**Data supplied:**
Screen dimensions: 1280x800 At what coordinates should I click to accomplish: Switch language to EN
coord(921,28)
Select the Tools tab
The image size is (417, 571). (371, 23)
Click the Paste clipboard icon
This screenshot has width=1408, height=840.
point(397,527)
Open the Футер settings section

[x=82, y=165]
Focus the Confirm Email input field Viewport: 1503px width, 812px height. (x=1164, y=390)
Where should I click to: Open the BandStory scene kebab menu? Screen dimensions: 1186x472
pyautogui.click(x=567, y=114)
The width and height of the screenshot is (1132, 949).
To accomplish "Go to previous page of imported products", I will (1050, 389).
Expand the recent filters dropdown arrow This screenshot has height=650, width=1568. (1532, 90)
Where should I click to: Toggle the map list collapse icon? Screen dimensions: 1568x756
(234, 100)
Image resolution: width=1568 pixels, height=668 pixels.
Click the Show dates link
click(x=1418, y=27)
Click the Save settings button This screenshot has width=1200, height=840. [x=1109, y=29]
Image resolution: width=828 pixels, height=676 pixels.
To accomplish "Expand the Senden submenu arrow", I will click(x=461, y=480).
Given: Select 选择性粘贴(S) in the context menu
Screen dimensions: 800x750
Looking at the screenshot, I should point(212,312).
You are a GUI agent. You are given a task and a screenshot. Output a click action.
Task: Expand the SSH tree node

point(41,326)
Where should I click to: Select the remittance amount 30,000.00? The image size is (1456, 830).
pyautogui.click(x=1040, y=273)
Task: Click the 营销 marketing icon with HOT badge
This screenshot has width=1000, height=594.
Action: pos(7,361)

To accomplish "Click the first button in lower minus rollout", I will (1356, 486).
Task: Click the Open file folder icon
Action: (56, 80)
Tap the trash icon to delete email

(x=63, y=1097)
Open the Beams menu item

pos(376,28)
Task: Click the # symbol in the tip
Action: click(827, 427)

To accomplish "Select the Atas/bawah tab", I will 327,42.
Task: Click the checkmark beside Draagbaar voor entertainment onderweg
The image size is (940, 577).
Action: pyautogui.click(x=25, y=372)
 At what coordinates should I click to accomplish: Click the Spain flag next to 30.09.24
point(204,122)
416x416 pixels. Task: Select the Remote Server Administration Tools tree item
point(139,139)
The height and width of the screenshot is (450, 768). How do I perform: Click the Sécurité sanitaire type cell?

**Task brief:** Extract every line above exactly as it stands.

**Problem solution:**
Screen dimensions: 1280x800 At what coordinates should I click to accomplish: Switch language to EN
coord(921,28)
Select the Tools tab
The image size is (417, 571). (371, 23)
Click the Paste clipboard icon
This screenshot has width=1408, height=840.
point(397,527)
Open the Футер settings section

[x=82, y=165]
Focus the Confirm Email input field Viewport: 1503px width, 812px height. (x=1164, y=390)
Where should I click to: Open the BandStory scene kebab menu? Screen dimensions: 1186x472
pyautogui.click(x=567, y=114)
The width and height of the screenshot is (1132, 949).
To accomplish "Go to previous page of imported products", I will (1050, 389).
Expand the recent filters dropdown arrow This screenshot has height=650, width=1568. (1532, 90)
Where should I click to: Toggle the map list collapse icon? Screen dimensions: 1568x756
(234, 100)
Image resolution: width=1568 pixels, height=668 pixels.
Click the Show dates link
click(x=1418, y=27)
Click the Save settings button This screenshot has width=1200, height=840. [x=1109, y=29]
Image resolution: width=828 pixels, height=676 pixels.
To accomplish "Expand the Senden submenu arrow", I will click(x=461, y=480).
Given: Select 选择性粘贴(S) in the context menu
Screen dimensions: 800x750
Looking at the screenshot, I should point(212,312).
You are a GUI agent. You are given a task and a screenshot. Output a click action.
Task: Expand the SSH tree node

point(41,326)
Where should I click to: Select the remittance amount 30,000.00? The image size is (1456, 830).
pyautogui.click(x=1040, y=273)
Task: Click the 营销 marketing icon with HOT badge
This screenshot has width=1000, height=594.
Action: pos(7,361)

To accomplish "Click the first button in lower minus rollout", I will (1356, 486).
Task: Click the Open file folder icon
Action: (56, 80)
Tap the trash icon to delete email

(x=63, y=1097)
Open the Beams menu item

pos(376,28)
Task: Click the # symbol in the tip
Action: click(827, 427)

To accomplish "Select the Atas/bawah tab", I will 327,42.
Task: Click the checkmark beside Draagbaar voor entertainment onderweg
The image size is (940, 577).
Action: pyautogui.click(x=25, y=372)
 At what coordinates should I click to accomplish: Click the Spain flag next to 30.09.24
point(204,122)
416x416 pixels. Task: Select the Remote Server Administration Tools tree item
point(139,139)
The height and width of the screenshot is (450, 768). How do I perform: Click the Sécurité sanitaire type cell?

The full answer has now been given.